To ensure compliance and quality, the papers set by schools will be collected and scrutinized cluster-wise. The board has established eight clusters at the taluka level, each overseen by senior teachers who will review the submitted papers. "The papers set by schools will be collected cluster-wise and checked to see if they are as per the blueprint," Shetye elaborated.
Furthermore, the board will continue its practice of conducting inspections during the exams, as it has done since 2024-25, to verify that schools are adhering to the official timetable.
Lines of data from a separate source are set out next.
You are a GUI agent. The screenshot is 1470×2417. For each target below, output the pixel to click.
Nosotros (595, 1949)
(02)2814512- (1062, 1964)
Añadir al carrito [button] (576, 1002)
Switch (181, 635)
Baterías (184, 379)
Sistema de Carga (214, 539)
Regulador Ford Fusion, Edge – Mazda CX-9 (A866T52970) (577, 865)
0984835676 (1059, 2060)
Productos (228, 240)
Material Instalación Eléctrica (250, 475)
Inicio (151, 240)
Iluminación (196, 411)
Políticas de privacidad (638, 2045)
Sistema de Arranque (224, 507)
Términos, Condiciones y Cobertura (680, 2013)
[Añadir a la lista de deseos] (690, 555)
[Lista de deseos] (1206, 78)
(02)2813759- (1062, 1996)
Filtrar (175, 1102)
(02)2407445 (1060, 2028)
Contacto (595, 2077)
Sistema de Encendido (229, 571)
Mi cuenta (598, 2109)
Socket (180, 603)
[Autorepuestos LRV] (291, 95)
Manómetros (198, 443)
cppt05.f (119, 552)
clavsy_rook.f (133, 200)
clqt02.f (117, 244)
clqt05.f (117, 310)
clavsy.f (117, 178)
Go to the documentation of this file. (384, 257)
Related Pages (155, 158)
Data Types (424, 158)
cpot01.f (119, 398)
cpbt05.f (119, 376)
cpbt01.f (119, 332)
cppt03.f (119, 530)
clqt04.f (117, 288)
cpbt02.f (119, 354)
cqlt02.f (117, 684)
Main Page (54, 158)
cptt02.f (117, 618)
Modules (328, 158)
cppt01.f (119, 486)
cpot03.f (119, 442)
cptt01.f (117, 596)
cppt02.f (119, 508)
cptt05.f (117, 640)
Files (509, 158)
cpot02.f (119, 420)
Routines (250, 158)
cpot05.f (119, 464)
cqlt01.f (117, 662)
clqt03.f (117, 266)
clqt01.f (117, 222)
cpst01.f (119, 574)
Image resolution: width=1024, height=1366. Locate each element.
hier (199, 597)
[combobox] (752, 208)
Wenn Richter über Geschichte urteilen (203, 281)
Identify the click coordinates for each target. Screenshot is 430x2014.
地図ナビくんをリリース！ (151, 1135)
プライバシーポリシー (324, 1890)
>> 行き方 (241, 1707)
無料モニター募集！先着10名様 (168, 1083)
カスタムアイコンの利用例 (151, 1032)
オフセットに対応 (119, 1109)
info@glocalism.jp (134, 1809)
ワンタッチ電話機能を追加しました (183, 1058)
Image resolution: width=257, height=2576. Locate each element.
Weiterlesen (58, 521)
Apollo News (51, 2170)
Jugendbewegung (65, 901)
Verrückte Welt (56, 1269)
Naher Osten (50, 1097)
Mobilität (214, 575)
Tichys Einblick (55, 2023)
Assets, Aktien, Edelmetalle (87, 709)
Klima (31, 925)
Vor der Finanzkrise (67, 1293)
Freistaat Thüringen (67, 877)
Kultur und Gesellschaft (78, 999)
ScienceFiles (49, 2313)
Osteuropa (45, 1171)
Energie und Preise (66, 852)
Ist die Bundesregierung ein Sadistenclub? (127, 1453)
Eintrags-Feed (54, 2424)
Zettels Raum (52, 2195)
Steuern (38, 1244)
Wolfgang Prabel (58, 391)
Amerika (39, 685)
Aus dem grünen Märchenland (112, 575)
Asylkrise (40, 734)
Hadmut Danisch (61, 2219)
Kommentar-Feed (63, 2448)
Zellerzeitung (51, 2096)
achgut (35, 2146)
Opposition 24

Quality Control and Future Implications
The board's systematic checks are designed to ensure high standards and provide constructive feedback. Shetye emphasized that this oversight would encourage teachers to be more meticulous. "If we find that any teacher has set a substandard paper, we will inform the school head, as the school head too has to carry out checking of the paper after it is set," he said.
The evaluation of answer sheets will remain the responsibility of school teachers, with marks being uploaded to the board's portal. An added benefit of the new system is the creation of a quality question bank. "Of the papers set by school teachers, the good ones will be added to Goa board’s question bank, which schools can use for students to solve as practice in the future," Shetye revealed.
However, if discrepancies are found in any Class IX or XI paper during checking, the board will identify the issues and provide targeted training for the teachers involved. This focus on capacity building aims to elevate the overall standard of assessment across the state's schools.